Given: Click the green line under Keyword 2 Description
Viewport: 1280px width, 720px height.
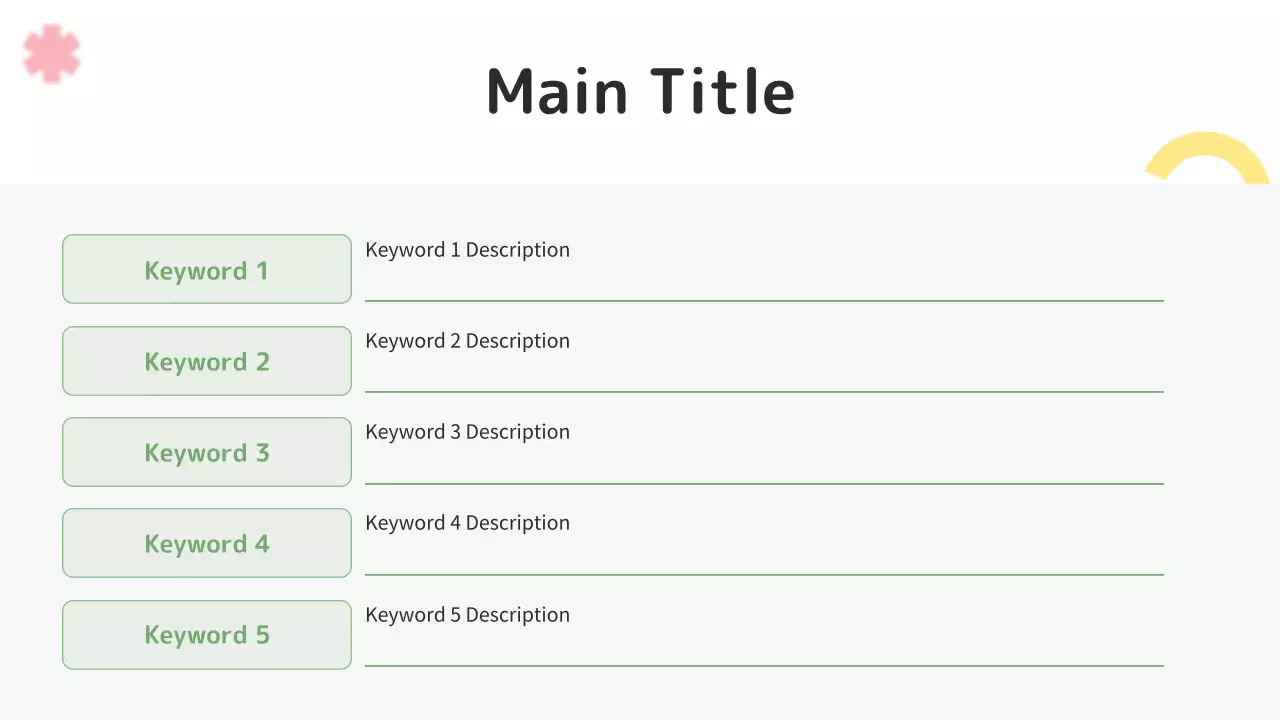Looking at the screenshot, I should click(x=764, y=392).

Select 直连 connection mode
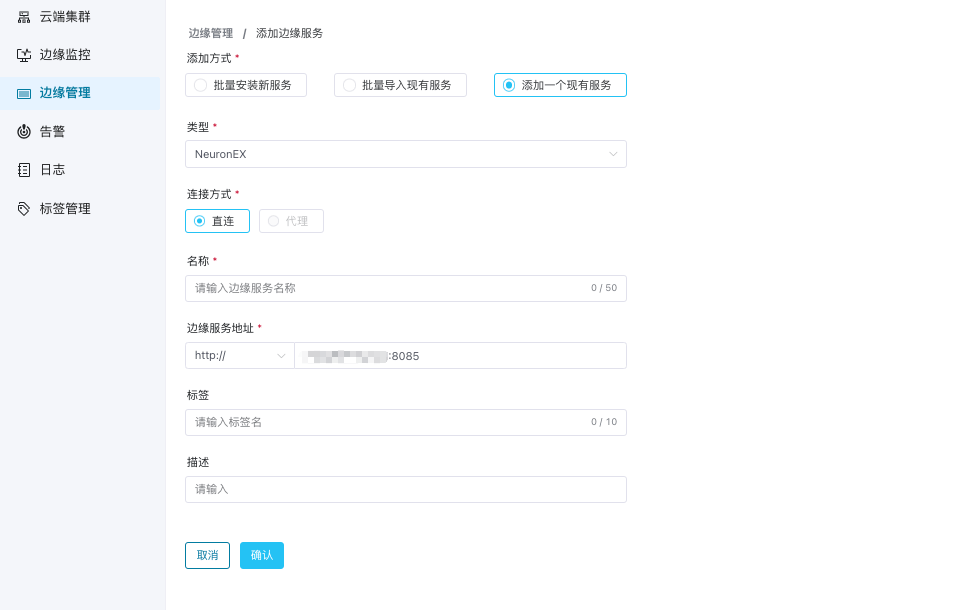[200, 221]
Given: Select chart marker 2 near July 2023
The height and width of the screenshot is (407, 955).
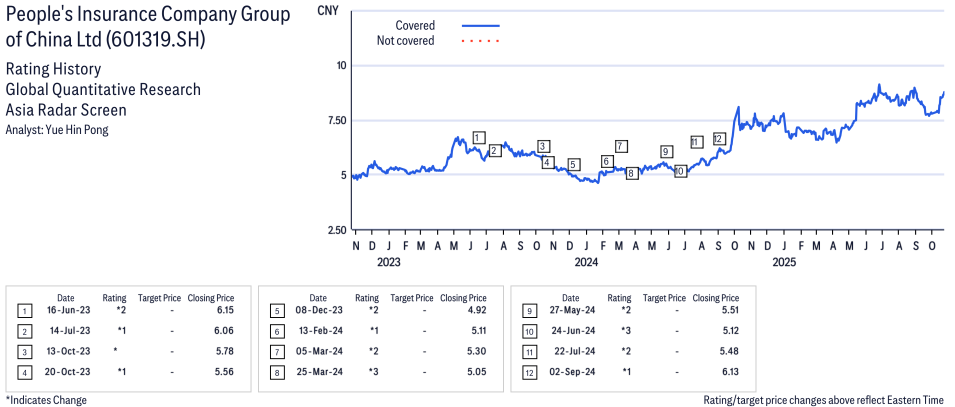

TASK OBJECTIVE » The job here is to retype the data exactly, with no pictures included.

EXERCISE OUTPUT »
Given: Click the green line under Keyword 2 Description
Viewport: 1280px width, 720px height.
Looking at the screenshot, I should click(x=764, y=392).

Select 直连 connection mode
[200, 221]
Given: Select chart marker 2 near July 2023
The height and width of the screenshot is (407, 955).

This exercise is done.